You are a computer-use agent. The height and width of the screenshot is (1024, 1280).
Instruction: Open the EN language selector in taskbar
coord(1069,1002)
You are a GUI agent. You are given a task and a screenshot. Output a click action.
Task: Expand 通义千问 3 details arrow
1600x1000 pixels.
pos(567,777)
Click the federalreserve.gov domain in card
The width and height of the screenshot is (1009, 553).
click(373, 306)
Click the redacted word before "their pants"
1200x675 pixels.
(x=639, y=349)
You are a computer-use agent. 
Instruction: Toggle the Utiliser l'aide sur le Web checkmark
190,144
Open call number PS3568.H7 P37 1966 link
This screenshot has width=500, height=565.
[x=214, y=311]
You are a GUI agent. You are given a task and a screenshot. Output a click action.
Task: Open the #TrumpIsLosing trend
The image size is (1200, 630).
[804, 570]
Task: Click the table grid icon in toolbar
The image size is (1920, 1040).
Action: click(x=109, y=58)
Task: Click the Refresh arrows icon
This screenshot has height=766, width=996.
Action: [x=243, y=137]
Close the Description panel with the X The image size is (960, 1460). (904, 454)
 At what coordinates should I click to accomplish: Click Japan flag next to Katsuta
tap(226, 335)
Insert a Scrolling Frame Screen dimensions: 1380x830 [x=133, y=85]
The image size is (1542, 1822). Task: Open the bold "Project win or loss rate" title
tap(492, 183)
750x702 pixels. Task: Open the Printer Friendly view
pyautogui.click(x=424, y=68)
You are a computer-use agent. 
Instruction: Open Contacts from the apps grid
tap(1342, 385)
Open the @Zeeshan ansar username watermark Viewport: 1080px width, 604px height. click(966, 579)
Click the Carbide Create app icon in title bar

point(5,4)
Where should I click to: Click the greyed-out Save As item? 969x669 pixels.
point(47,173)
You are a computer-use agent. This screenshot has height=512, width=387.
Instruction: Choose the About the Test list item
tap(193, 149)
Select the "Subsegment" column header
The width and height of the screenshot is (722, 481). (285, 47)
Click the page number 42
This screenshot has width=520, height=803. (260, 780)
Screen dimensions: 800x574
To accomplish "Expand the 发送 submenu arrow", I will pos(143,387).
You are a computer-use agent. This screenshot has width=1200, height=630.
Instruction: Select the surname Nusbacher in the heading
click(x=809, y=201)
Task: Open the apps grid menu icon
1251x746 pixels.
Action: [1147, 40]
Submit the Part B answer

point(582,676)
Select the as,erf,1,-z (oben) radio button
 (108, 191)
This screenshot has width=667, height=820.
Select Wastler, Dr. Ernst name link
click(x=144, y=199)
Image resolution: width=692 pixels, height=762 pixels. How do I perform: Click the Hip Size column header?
---
*Brief*. Taking the entries above, please repeat each one exactly.

*Answer space*.
You are a computer-use agent. The height and width of the screenshot is (1024, 1280).
Instruction: Open the EN language selector in taskbar
coord(1069,1002)
You are a GUI agent. You are given a task and a screenshot. Output a click action.
Task: Expand 通义千问 3 details arrow
1600x1000 pixels.
pos(567,777)
Click the federalreserve.gov domain in card
The width and height of the screenshot is (1009, 553).
click(373, 306)
Click the redacted word before "their pants"
1200x675 pixels.
(x=639, y=349)
You are a computer-use agent. 
Instruction: Toggle the Utiliser l'aide sur le Web checkmark
190,144
Open call number PS3568.H7 P37 1966 link
This screenshot has width=500, height=565.
[x=214, y=311]
You are a GUI agent. You are given a task and a screenshot. Output a click action.
Task: Open the #TrumpIsLosing trend
The image size is (1200, 630).
[804, 570]
Task: Click the table grid icon in toolbar
The image size is (1920, 1040).
Action: click(x=109, y=58)
Task: Click the Refresh arrows icon
This screenshot has height=766, width=996.
Action: [x=243, y=137]
Close the Description panel with the X The image size is (960, 1460). (904, 454)
 At what coordinates should I click to accomplish: Click Japan flag next to Katsuta
tap(226, 335)
Insert a Scrolling Frame Screen dimensions: 1380x830 [x=133, y=85]
The image size is (1542, 1822). Task: Open the bold "Project win or loss rate" title
tap(492, 183)
750x702 pixels. Task: Open the Printer Friendly view
pyautogui.click(x=424, y=68)
You are a computer-use agent. 
Instruction: Open Contacts from the apps grid
tap(1342, 385)
Open the @Zeeshan ansar username watermark Viewport: 1080px width, 604px height. click(966, 579)
Click the Carbide Create app icon in title bar

point(5,4)
Where should I click to: Click the greyed-out Save As item? 969x669 pixels.
point(47,173)
You are a computer-use agent. This screenshot has height=512, width=387.
Instruction: Choose the About the Test list item
tap(193, 149)
Select the "Subsegment" column header
The width and height of the screenshot is (722, 481). (285, 47)
Click the page number 42
This screenshot has width=520, height=803. (260, 780)
Screen dimensions: 800x574
To accomplish "Expand the 发送 submenu arrow", I will pos(143,387).
You are a computer-use agent. This screenshot has width=1200, height=630.
Instruction: Select the surname Nusbacher in the heading
click(x=809, y=201)
Task: Open the apps grid menu icon
1251x746 pixels.
Action: [1147, 40]
Submit the Part B answer

point(582,676)
Select the as,erf,1,-z (oben) radio button
 (108, 191)
This screenshot has width=667, height=820.
Select Wastler, Dr. Ernst name link
click(x=144, y=199)
Image resolution: width=692 pixels, height=762 pixels. How do I perform: Click the Hip Size column header?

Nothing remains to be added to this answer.